* **Exercise aim**
Only one stretch of the data should be retyped: the lines from the line containing "Where should I" through the line containing "This screenshot has height=374, width=635.". Keep pictures out of it.

(Source records)
* * * *

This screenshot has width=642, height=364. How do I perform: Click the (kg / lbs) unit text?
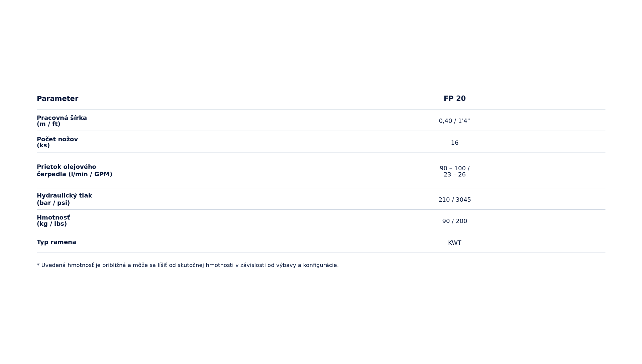pos(52,224)
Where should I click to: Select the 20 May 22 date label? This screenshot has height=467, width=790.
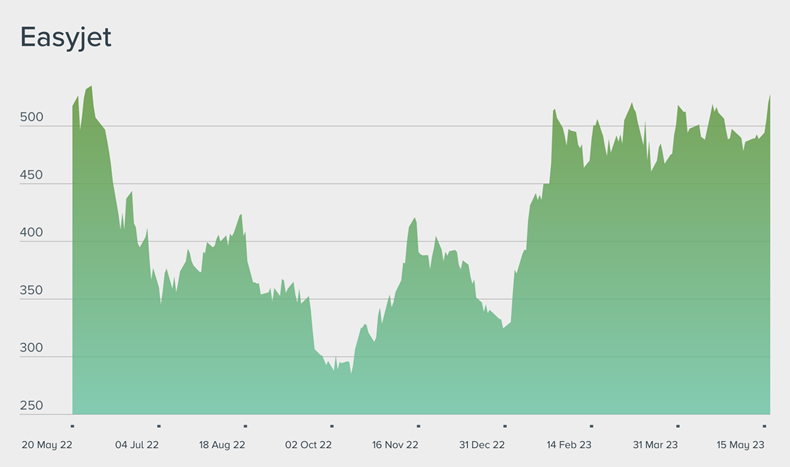pyautogui.click(x=49, y=444)
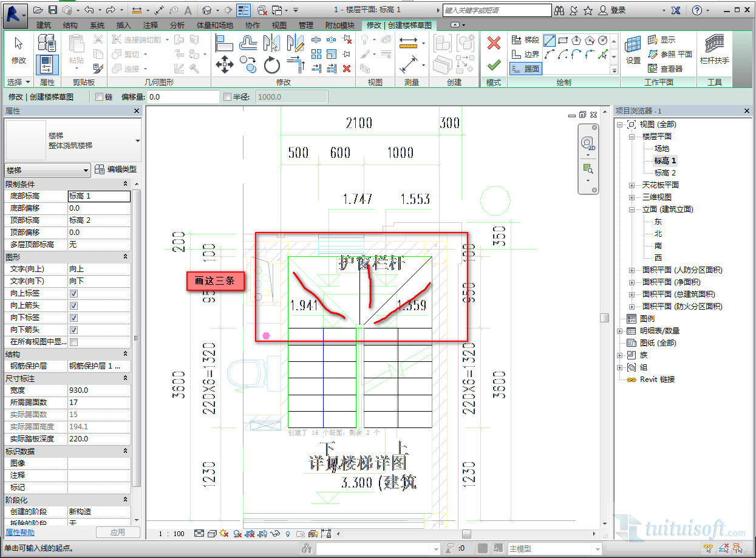This screenshot has width=756, height=558.
Task: Open the 属性帮助 link
Action: click(x=20, y=532)
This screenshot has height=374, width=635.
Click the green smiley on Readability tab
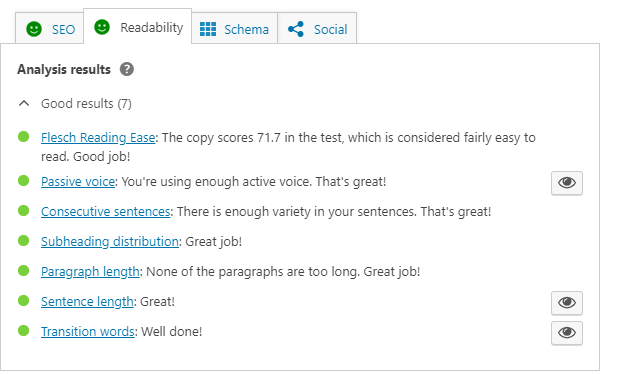pyautogui.click(x=102, y=27)
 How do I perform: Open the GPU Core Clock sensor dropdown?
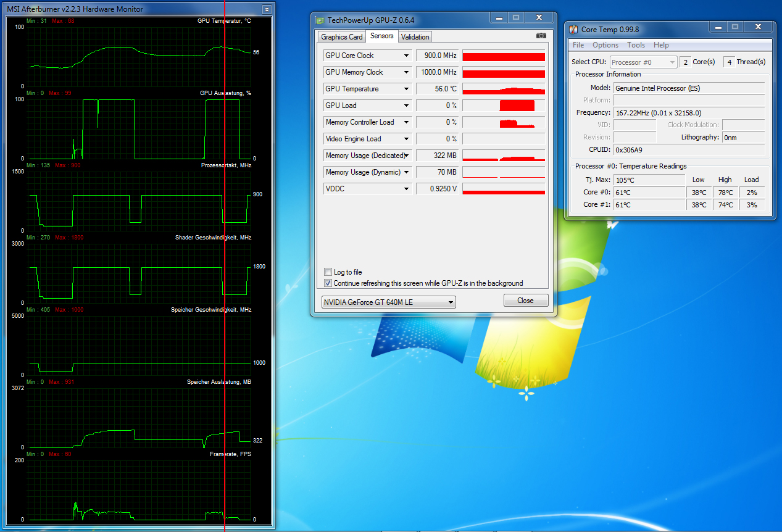tap(406, 56)
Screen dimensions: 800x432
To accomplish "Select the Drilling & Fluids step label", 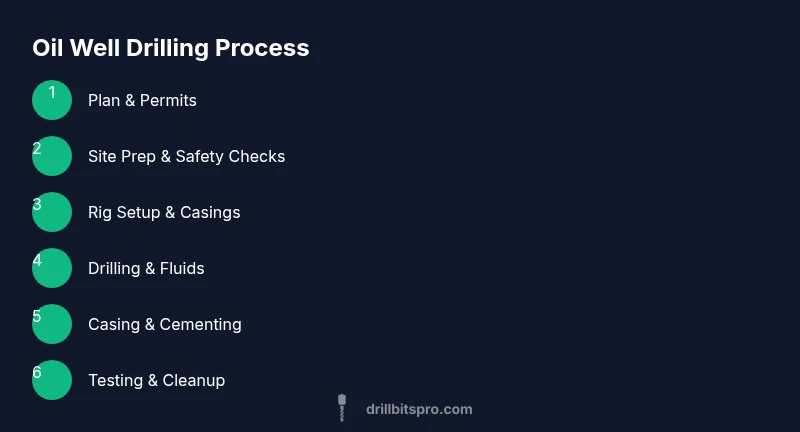I will click(x=146, y=268).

* * * *

* **Result below**
Where should I click to: Select the 20 May 22 date label? This screenshot has height=467, width=790.
pyautogui.click(x=49, y=444)
This screenshot has width=756, height=558.
Task: Open the 属性帮助 link
Action: click(x=20, y=532)
This screenshot has height=374, width=635.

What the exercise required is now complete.